══ Dataset

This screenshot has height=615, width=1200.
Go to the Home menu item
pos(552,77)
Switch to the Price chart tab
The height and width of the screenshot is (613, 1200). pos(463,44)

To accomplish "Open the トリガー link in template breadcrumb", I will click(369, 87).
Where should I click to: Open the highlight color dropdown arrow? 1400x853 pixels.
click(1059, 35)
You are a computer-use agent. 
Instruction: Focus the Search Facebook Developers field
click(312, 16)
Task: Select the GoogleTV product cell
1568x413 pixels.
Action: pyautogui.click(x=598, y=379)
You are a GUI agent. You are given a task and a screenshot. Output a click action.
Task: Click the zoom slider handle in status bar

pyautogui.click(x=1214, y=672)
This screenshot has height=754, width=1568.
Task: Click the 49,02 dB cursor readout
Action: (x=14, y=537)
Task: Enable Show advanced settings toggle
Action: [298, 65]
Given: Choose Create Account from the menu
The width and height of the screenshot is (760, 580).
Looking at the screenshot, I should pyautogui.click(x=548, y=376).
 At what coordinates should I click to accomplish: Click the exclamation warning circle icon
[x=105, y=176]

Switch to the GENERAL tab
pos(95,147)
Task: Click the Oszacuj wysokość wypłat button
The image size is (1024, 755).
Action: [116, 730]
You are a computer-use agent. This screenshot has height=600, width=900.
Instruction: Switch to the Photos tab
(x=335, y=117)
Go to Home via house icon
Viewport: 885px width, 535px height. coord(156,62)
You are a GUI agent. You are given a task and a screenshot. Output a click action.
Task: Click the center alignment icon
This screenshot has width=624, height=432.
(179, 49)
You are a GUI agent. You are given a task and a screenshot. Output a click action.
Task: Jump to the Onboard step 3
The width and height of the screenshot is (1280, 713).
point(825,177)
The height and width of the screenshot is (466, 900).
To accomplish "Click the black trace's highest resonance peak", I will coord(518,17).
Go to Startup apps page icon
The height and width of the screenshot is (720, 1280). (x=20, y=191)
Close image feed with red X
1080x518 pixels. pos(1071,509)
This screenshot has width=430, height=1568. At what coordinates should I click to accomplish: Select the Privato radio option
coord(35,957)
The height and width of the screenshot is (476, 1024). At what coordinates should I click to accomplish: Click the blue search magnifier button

════

Task statement:
Report the number of lines above that contain the word "button", and only that number.

Reply to the task:
2